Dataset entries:
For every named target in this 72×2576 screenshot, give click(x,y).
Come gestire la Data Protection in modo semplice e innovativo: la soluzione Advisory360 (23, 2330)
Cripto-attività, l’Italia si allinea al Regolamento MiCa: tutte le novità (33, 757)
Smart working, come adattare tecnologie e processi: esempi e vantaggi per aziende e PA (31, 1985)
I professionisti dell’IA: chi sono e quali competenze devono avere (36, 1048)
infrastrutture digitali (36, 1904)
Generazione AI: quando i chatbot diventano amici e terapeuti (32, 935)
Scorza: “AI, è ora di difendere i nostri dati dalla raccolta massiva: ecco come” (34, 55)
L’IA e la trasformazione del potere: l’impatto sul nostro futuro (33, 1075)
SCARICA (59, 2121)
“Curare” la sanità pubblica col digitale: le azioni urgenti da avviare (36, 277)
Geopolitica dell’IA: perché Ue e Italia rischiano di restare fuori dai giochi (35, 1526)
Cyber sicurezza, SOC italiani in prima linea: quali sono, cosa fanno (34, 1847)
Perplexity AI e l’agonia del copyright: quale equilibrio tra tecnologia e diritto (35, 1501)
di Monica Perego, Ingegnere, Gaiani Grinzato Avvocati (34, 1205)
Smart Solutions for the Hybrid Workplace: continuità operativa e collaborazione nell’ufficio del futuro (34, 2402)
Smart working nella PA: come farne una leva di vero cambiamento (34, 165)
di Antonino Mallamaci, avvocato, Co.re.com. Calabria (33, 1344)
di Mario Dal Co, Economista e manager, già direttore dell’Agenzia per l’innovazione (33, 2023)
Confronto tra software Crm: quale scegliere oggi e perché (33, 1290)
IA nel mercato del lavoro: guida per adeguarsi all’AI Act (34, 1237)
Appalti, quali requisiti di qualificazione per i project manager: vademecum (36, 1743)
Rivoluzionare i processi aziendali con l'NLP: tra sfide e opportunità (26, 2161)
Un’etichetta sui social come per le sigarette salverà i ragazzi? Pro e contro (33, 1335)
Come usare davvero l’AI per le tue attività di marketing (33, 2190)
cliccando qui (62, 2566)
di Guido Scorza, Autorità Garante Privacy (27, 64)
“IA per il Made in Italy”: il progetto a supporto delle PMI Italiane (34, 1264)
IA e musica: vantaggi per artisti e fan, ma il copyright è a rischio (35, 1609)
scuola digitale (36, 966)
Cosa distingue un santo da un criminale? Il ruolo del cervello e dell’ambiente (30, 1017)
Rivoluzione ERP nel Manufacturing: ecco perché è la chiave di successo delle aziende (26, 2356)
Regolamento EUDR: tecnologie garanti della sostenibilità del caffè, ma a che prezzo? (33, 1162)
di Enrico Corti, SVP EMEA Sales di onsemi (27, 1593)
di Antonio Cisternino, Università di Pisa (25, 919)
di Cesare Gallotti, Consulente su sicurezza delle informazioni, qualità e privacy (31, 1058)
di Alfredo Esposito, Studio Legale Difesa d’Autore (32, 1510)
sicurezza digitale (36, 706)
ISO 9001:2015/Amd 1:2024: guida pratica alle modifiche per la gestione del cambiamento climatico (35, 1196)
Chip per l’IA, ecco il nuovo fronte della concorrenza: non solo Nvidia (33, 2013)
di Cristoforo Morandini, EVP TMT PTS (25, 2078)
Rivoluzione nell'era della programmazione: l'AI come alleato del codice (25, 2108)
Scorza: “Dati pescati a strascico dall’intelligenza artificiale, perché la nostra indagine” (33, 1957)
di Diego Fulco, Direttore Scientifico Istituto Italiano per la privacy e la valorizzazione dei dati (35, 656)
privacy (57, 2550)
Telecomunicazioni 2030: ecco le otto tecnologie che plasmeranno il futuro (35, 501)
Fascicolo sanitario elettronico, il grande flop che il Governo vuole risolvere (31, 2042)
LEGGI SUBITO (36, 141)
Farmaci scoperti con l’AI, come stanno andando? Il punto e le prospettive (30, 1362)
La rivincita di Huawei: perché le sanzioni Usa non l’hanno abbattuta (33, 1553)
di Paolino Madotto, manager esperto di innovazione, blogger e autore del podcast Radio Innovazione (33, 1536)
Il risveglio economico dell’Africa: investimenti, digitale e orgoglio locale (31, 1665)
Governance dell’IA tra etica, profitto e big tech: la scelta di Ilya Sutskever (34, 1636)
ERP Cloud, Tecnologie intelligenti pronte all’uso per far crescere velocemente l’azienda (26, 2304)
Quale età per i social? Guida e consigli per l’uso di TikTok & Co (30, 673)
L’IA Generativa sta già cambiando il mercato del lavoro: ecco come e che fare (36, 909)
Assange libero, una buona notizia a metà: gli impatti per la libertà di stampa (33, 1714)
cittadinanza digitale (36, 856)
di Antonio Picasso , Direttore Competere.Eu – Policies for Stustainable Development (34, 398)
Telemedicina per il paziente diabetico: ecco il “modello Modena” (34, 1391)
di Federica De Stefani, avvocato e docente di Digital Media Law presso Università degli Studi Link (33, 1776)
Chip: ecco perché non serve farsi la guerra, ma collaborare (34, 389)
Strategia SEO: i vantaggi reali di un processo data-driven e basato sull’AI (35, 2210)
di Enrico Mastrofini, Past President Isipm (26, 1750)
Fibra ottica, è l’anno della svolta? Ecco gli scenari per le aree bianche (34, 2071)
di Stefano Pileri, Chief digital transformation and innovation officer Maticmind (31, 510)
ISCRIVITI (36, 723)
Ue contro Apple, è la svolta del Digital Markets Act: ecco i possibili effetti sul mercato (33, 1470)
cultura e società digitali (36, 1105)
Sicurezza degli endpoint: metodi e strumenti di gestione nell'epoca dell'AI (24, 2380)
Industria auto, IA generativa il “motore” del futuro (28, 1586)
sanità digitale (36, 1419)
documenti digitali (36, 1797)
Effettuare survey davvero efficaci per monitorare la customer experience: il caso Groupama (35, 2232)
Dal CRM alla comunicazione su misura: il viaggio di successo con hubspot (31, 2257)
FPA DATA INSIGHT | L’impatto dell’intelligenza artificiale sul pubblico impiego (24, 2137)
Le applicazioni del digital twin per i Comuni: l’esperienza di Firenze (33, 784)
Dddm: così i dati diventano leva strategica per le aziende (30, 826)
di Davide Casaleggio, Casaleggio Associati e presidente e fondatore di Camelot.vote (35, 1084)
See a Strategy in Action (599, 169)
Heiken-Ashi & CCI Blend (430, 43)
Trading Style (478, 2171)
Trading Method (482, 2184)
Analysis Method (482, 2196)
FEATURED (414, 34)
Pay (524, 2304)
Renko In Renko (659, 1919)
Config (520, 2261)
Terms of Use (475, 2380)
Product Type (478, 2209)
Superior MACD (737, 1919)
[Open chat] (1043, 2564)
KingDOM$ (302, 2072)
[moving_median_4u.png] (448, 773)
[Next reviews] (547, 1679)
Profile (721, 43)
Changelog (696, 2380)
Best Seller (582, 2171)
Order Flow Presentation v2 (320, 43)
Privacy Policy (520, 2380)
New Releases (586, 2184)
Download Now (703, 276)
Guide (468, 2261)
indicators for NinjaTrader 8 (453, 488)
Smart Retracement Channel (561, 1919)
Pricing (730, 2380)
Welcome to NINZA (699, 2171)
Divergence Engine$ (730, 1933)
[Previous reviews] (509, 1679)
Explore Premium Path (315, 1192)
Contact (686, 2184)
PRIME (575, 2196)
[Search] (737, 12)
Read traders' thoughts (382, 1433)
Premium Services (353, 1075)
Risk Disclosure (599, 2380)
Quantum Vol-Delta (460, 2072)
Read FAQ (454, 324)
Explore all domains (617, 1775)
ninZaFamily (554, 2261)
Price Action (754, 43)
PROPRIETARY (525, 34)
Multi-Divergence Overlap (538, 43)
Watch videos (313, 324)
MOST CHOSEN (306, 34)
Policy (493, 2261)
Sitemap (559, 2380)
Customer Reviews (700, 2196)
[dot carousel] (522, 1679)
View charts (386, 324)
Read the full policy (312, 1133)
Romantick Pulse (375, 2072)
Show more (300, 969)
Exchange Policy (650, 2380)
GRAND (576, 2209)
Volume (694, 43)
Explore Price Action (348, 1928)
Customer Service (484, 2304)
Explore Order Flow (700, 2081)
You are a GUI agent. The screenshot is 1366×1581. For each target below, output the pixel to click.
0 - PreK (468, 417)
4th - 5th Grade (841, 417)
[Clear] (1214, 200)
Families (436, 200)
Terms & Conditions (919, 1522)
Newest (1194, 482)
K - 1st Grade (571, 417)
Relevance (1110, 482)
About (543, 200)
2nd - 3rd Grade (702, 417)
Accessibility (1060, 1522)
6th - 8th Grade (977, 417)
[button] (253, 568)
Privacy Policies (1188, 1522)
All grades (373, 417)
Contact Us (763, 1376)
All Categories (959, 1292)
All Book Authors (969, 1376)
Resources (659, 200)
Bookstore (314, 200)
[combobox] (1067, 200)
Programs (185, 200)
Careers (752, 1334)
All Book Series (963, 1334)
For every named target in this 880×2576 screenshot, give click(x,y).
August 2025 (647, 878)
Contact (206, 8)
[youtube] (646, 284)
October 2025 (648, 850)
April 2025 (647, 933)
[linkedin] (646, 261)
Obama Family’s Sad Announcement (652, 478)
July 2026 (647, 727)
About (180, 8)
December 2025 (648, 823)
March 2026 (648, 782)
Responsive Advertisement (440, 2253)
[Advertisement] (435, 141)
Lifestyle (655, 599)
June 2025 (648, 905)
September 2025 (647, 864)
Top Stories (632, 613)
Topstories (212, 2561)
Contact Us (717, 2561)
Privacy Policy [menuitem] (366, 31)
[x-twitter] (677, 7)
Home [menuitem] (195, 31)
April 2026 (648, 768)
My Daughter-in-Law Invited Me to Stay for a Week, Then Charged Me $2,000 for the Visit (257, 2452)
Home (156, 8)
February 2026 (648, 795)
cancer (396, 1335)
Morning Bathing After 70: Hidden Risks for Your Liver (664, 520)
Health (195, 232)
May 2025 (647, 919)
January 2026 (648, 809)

> _What is expected_: Give back exactly the lines from the beginning of the records through the line containing "Appalti, quali requisiti", and only those.

> _Task output_:
For every named target in this 72×2576 screenshot, give click(x,y).
Come gestire la Data Protection in modo semplice e innovativo: la soluzione Advisory360 (23, 2330)
Cripto-attività, l’Italia si allinea al Regolamento MiCa: tutte le novità (33, 757)
Smart working, come adattare tecnologie e processi: esempi e vantaggi per aziende e PA (31, 1985)
I professionisti dell’IA: chi sono e quali competenze devono avere (36, 1048)
infrastrutture digitali (36, 1904)
Generazione AI: quando i chatbot diventano amici e terapeuti (32, 935)
Scorza: “AI, è ora di difendere i nostri dati dalla raccolta massiva: ecco come” (34, 55)
L’IA e la trasformazione del potere: l’impatto sul nostro futuro (33, 1075)
SCARICA (59, 2121)
“Curare” la sanità pubblica col digitale: le azioni urgenti da avviare (36, 277)
Geopolitica dell’IA: perché Ue e Italia rischiano di restare fuori dai giochi (35, 1526)
Cyber sicurezza, SOC italiani in prima linea: quali sono, cosa fanno (34, 1847)
Perplexity AI e l’agonia del copyright: quale equilibrio tra tecnologia e diritto (35, 1501)
di Monica Perego, Ingegnere, Gaiani Grinzato Avvocati (34, 1205)
Smart Solutions for the Hybrid Workplace: continuità operativa e collaborazione nell’ufficio del futuro (34, 2402)
Smart working nella PA: come farne una leva di vero cambiamento (34, 165)
di Antonino Mallamaci, avvocato, Co.re.com. Calabria (33, 1344)
di Mario Dal Co, Economista e manager, già direttore dell’Agenzia per l’innovazione (33, 2023)
Confronto tra software Crm: quale scegliere oggi e perché (33, 1290)
IA nel mercato del lavoro: guida per adeguarsi all’AI Act (34, 1237)
Appalti, quali requisiti di qualificazione per i project manager: vademecum (36, 1743)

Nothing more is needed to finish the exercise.